Ganhou na loteria

Com espírito de Eça de Queirós ele disse que das suas memórias guardava a vez em que ganhou na loteria com quinze míseros pontos sendo necessários dezesseis pontos exatos para a verdadeira grande mordida. Enganado pelo enlevo do sonho e da necessidade por longos três dias. Doutor Eliseu Cunha, grande gozador, fez um tratado sobre a banca ao iludido ganhador. A banca tem ojeriza a ganhadores. Por isso premia o menor número possível de criaturas ao terreno da felicidade. Utilizava a palavra manancial quando queria dizer algo mais: contra um manancial de outras taciturnas na condição de perdedoras. Taciturnas de infelicidade besta. A frustração do jogo, como repetiria é o pequeno inferno diante da utilidade. Falava com ele mantendo sempre o tom alegre, bonachão, inesquecível, respeitoso pelo que havia sido. No fundo lamentava: pobre alma entregue a jogatina. Exemplar professor cansado da lida. Beber não bebia, mas jogava até as recordações da mulher. Jogava o teto, a condigna carreira de mestre e os tostões que não tinha. Esse o fim da linha daquele químico exímio das aulas noturnas do Liceu. Estranhamento era o seu único desatino: o jogo.

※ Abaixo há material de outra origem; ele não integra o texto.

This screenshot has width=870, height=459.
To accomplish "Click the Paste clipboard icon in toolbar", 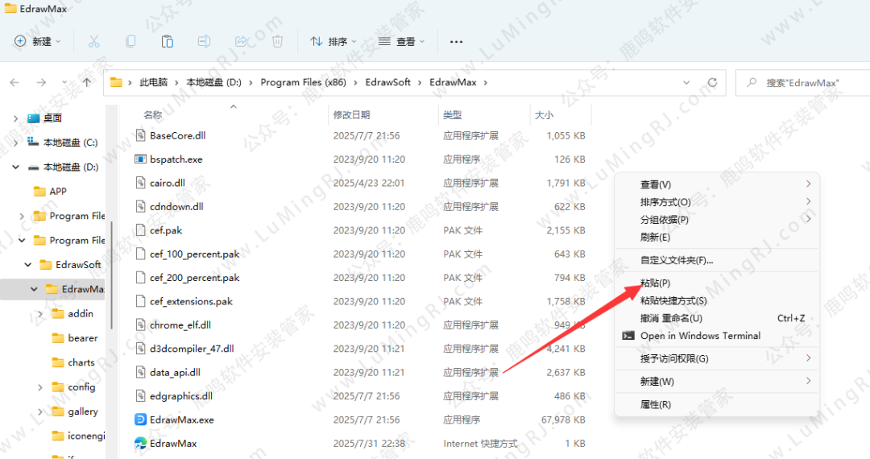I will 168,41.
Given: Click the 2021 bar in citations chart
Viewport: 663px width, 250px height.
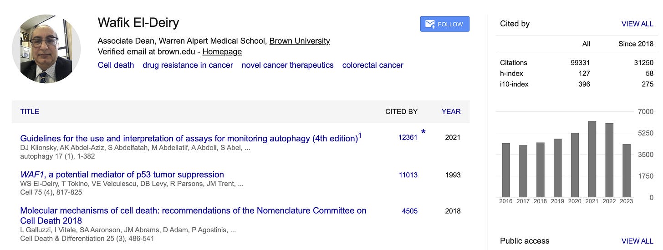Looking at the screenshot, I should [x=592, y=159].
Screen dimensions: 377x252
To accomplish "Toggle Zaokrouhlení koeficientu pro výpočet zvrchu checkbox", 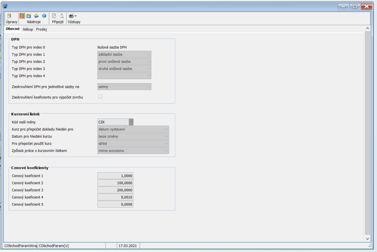I will (x=100, y=96).
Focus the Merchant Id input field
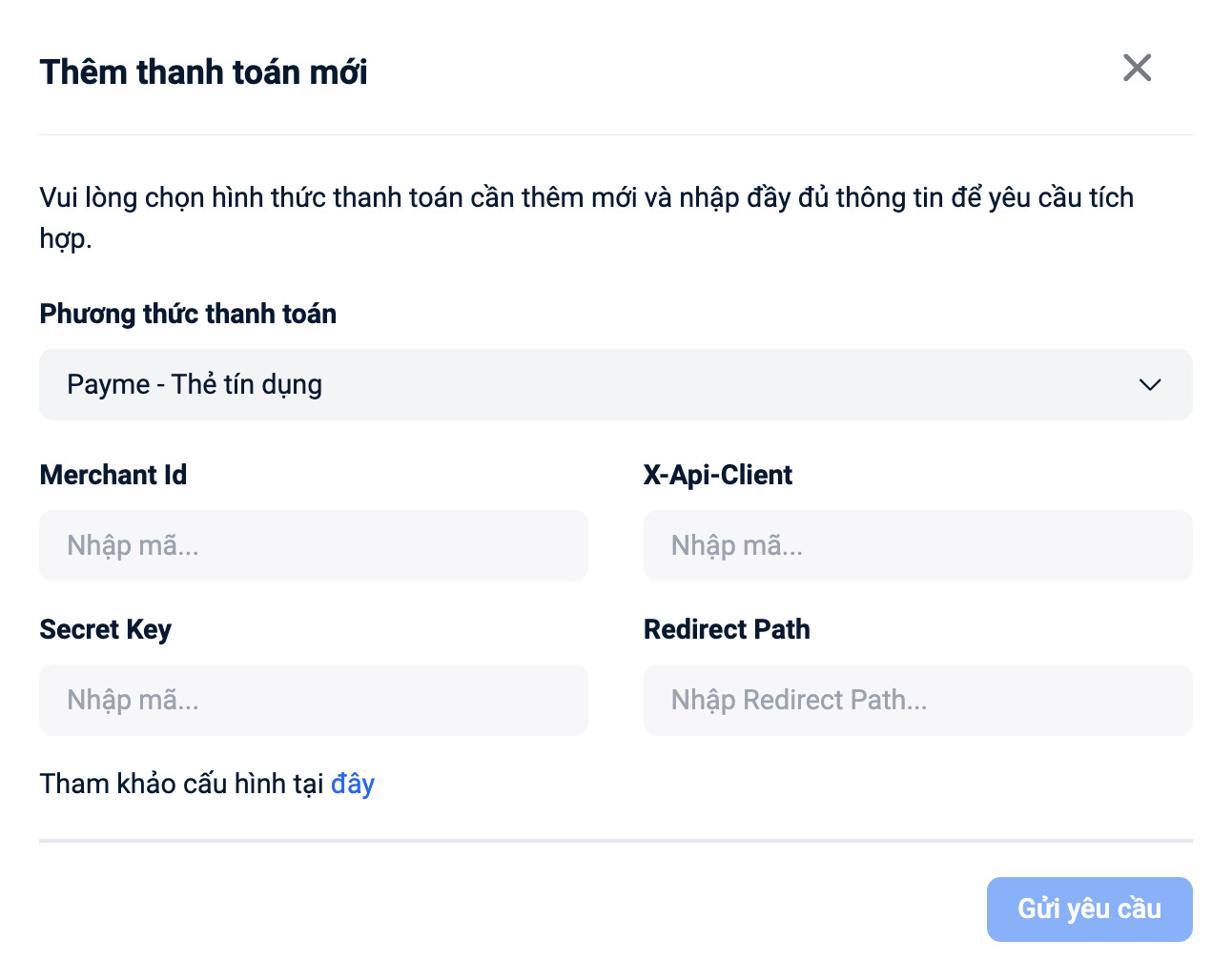Screen dimensions: 1232x980 [314, 546]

Podia ser visto pensativo apostando para enfiar nos bolsos o prêmio máximo. Sonhava triunfar financeiramente para que a bolha da alegria estourasse nos lábios do desejo real. Ser rico é difícil chegou a dizer no máximo da ironia. Queria ficar longe das crianças infernais da escola. Estava desencantado com certa didática sindicalista que chamava de “legado da contemplação fria”. Um legado com Mario Pederneiras como diretor vitalício do Liceu, mas democrata, seletivo. Transigente com o excesso de carga horária. Graças a ele havia se tornado um caco. Uma pobre vida desabada.

Sonhou por três noites o mesmo sonho de número definido pela numerologia. Ao passo que acordou suando frio com a idéia de ter voltado para dentro de uma sala de aula. Estava aposentado e sentia que era aposentadoria de profissão que nunca teve perfeitamente na alma. Na verdade desejava ser mecânico desde os tempos de menino. Para sujar as mãos em qualquer gaxeta e se meter com questões hidráulicas.

Observem. Lá está ele... Perto da Rua do Parque imóvel como um cisne e pensativo. Fotógrafo de números alheatórios. Tipo viciado em jogo que passou largo tempo imerso no sonho da condição de vencedor até conferir o cartão e descobrir que estava pobre novamente. Apostamos com o Doutor Eliseu que um dia ele ainda haveria de... Botar no bolso o prêmio máximo.